A PPO shares some of the same characteristics of an HMO, but with fewer restrictions. An enrollee in a PPO is free to seek care within the PPO network or outside of it, and usually does not need a referral from a Primary Care Physician. However, care within the PPO network is usually less expensive than an out-of-network provider. And if you visit an out-of-network doctor, you will have to pay that doctor directly and then file for a reimbursement claim with the PPO to get paid back. PPOs usually require enrollees to pay a deductible before covering the remaining medical expenses. Like an HMO, enrollees pay a fixed monthly fee for their coverage and are also charged copayments when visiting a physician, receiving treatment at an affiliated facility, or filling a prescription.
Before you decide between an HMO and a PPO, it’s important to consider the following questions as you start your research:
- Is cost your main concern? If so, HMOs are usually the lower-cost alternative.
- Do you or a covered family member require frequent visits to a specialist, like a dermatologist, or an alternative care practitioner, like a chiropractor? If so, a PPO could provide the flexibility you need.

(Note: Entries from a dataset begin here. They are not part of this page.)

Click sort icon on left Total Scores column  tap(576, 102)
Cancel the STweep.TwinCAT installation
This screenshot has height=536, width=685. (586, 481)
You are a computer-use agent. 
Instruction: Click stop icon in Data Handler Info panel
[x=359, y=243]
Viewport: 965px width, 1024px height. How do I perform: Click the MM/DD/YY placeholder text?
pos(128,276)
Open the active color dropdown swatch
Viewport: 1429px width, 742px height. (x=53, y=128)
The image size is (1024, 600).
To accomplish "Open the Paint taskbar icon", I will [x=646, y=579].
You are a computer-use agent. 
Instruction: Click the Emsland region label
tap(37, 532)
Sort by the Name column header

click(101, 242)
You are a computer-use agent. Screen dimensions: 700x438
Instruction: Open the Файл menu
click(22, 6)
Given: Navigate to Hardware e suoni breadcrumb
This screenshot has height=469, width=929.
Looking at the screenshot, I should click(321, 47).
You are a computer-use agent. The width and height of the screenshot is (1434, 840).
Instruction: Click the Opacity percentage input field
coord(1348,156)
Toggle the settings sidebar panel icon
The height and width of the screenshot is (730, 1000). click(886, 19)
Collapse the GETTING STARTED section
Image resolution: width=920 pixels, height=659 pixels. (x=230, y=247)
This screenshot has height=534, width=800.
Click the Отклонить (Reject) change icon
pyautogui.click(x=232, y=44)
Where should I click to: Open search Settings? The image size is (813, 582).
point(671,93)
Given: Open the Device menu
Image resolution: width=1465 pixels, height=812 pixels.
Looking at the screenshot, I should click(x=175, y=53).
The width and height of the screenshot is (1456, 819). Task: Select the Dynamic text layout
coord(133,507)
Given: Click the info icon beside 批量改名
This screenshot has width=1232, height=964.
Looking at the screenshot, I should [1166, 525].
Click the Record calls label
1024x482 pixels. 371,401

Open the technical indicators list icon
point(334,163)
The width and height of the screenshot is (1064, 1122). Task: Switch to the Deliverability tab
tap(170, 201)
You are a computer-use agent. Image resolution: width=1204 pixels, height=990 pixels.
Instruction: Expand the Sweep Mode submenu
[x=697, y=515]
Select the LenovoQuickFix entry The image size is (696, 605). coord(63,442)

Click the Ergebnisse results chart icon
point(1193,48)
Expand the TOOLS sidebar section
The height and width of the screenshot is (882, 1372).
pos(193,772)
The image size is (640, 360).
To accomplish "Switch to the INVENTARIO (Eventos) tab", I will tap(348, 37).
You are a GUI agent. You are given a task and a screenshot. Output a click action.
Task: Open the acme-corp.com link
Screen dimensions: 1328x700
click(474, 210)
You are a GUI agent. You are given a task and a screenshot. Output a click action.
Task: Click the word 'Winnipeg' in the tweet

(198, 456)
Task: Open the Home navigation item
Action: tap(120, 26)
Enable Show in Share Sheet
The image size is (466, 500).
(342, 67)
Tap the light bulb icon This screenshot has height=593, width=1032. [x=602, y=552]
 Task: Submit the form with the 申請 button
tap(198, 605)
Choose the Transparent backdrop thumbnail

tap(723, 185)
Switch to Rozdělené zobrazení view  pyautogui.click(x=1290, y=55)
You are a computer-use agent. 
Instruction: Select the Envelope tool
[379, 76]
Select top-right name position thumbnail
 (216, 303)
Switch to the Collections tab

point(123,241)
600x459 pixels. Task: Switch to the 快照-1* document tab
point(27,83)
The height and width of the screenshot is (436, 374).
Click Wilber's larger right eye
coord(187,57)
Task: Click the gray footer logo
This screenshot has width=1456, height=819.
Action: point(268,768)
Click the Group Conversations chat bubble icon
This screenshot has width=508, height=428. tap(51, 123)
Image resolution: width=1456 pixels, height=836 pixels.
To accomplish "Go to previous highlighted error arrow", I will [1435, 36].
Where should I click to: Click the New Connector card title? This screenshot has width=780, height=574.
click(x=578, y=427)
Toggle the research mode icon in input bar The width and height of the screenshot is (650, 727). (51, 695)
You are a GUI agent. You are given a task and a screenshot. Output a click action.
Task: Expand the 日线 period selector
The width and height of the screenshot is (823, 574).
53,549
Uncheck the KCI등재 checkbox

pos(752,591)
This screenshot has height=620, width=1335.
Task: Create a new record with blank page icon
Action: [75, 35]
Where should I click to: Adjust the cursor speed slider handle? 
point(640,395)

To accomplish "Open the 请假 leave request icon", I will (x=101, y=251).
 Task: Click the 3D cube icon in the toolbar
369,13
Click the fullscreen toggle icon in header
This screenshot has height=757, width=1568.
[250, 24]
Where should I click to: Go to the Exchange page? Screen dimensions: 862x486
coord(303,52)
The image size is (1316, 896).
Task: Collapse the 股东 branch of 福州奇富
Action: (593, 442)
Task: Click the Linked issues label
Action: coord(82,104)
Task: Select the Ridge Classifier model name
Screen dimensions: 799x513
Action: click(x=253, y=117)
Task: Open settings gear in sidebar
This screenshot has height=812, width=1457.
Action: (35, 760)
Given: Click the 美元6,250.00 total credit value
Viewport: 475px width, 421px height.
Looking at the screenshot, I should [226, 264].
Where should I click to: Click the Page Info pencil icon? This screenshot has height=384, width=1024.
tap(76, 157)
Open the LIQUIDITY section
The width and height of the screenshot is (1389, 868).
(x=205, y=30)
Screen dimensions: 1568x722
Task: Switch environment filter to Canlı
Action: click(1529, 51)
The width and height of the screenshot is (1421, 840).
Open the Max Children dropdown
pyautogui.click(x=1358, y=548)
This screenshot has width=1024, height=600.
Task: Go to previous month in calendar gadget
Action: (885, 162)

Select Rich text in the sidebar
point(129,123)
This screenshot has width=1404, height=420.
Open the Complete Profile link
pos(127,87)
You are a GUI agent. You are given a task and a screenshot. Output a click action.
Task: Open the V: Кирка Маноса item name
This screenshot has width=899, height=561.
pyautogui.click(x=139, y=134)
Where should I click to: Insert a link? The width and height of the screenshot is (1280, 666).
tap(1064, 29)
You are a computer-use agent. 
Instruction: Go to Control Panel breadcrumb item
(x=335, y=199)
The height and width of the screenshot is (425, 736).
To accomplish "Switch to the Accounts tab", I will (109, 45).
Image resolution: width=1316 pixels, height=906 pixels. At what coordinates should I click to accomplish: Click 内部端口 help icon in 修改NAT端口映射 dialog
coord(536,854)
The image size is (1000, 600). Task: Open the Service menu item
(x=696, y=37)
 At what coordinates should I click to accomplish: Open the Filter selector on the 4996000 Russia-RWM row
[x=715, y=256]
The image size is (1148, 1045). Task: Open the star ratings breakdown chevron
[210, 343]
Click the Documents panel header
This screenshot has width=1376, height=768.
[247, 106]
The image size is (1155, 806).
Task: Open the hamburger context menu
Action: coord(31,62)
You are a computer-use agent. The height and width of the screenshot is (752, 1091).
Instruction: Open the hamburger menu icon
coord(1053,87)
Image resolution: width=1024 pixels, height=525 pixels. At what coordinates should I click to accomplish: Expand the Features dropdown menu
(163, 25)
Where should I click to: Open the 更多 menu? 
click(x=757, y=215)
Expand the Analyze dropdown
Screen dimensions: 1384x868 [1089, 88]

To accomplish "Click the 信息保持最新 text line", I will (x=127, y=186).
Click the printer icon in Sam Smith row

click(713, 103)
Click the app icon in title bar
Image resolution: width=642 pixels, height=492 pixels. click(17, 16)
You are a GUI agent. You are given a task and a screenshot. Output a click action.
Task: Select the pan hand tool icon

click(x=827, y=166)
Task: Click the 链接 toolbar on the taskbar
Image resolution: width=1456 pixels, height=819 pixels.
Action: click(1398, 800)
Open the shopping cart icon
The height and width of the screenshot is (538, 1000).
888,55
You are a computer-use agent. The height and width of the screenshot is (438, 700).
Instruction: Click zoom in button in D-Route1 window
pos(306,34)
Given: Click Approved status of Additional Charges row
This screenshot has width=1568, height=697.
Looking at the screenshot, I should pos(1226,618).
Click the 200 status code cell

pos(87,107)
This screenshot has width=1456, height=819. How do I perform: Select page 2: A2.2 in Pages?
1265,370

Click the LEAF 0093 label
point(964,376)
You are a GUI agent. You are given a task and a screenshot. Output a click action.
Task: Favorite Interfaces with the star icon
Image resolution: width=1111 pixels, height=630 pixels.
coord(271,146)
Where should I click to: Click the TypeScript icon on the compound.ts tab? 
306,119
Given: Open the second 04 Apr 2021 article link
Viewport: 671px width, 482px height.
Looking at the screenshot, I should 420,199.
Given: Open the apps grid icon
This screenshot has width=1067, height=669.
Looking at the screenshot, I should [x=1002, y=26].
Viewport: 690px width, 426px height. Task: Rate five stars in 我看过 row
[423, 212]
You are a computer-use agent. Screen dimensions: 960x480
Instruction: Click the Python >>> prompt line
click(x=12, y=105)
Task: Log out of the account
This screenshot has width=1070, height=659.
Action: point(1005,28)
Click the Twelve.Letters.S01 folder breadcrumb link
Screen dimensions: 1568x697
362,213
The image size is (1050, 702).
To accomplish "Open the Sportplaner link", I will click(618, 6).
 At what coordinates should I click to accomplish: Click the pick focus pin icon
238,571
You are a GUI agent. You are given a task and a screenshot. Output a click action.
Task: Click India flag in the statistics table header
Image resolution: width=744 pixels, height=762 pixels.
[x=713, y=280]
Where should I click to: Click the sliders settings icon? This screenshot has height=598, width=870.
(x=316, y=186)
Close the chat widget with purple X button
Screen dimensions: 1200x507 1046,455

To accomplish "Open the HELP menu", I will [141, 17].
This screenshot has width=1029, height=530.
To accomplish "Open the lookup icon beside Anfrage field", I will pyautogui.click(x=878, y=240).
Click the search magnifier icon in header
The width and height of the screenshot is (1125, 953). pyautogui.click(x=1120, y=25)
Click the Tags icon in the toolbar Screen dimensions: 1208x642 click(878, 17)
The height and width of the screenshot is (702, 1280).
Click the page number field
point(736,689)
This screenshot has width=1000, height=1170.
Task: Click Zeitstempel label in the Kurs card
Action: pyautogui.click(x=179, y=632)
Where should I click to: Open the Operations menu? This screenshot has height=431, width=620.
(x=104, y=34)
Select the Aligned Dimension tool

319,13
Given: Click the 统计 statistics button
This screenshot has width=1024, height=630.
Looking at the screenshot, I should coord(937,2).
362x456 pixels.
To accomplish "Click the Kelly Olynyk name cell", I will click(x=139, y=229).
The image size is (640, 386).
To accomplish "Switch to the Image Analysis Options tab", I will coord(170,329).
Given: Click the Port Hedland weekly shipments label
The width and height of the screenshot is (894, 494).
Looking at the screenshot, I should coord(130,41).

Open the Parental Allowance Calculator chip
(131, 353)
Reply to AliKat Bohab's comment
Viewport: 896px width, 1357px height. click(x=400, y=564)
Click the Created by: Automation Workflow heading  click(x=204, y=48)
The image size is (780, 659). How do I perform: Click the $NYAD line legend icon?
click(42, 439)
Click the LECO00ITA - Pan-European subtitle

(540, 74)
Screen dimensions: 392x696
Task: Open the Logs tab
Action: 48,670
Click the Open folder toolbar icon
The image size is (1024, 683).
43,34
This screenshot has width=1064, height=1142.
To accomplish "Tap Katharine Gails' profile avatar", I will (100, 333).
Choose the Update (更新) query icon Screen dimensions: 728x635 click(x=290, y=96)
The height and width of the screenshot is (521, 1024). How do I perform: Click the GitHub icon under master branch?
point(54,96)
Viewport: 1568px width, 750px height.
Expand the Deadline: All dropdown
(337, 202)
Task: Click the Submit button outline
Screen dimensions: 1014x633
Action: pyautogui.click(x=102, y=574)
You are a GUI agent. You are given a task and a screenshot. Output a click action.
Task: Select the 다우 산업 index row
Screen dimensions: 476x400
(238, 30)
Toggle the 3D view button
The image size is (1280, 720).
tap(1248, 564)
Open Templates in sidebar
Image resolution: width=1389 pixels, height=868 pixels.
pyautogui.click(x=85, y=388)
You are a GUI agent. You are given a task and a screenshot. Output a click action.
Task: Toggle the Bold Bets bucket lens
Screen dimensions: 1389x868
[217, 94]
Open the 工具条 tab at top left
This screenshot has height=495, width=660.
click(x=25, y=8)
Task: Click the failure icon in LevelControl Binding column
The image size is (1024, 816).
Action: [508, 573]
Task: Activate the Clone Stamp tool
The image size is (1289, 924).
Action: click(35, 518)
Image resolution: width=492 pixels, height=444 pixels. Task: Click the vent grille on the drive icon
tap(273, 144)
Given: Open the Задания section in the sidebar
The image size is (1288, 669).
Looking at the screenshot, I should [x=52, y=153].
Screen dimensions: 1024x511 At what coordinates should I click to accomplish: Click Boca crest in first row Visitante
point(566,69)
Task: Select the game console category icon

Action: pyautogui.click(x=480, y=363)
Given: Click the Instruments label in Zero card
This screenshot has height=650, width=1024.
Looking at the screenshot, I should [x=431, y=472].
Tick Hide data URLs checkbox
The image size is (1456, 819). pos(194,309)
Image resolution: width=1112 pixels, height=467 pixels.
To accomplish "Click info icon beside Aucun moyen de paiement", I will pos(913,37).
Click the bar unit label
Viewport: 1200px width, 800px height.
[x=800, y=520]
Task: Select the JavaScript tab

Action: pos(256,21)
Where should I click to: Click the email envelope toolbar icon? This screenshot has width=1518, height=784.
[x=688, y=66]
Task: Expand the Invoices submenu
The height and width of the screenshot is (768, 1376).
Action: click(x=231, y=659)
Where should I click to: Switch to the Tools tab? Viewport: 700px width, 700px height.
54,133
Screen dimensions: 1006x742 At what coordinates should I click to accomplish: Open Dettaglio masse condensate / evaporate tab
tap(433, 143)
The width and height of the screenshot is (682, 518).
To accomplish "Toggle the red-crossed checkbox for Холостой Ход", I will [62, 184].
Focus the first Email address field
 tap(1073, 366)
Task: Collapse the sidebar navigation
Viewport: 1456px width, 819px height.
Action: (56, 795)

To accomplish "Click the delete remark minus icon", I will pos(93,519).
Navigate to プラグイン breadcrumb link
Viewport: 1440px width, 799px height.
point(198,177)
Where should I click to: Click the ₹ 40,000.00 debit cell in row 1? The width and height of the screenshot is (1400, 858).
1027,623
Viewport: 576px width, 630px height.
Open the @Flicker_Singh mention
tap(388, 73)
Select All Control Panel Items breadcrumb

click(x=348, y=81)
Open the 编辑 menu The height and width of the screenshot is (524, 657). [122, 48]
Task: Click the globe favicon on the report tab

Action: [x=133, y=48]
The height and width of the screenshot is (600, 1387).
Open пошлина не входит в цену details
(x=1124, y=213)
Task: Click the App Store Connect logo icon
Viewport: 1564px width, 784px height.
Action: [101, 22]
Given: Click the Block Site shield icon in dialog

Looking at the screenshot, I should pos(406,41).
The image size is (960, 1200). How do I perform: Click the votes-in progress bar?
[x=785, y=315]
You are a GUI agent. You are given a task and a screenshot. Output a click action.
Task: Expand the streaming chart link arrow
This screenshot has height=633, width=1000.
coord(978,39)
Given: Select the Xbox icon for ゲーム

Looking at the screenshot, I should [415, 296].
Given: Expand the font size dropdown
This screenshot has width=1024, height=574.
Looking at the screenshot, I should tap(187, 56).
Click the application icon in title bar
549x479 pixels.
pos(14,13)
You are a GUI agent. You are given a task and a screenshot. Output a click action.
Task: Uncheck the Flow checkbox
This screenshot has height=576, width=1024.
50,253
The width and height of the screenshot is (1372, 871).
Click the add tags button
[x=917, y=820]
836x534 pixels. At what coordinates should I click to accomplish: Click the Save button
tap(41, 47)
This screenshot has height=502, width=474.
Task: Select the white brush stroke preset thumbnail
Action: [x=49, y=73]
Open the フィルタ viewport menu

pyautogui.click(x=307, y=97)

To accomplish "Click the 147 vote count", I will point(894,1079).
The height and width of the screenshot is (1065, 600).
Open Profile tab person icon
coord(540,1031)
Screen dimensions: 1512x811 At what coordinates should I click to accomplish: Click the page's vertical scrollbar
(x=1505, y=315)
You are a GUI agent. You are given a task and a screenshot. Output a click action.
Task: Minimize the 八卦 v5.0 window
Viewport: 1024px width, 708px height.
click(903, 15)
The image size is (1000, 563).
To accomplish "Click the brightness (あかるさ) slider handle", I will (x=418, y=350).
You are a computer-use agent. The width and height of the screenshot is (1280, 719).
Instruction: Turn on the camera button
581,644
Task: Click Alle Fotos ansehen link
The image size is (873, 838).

- Do you prefer to have a single Primary Care Physician overseeing your healthcare decisions? If so, an HMO might be best.
- Do you ever need healthcare when you travel? Or do you like to have the peace of mind that you could, if you needed it? If that’s the case, a PPO might be best.
- Are your current doctors covered under the plan? Most insurance providers will be able to furnish you with a current listing of allied physicians and treatment centers. Be sure to find out which of your current doctors are in your plan's network before making a choice.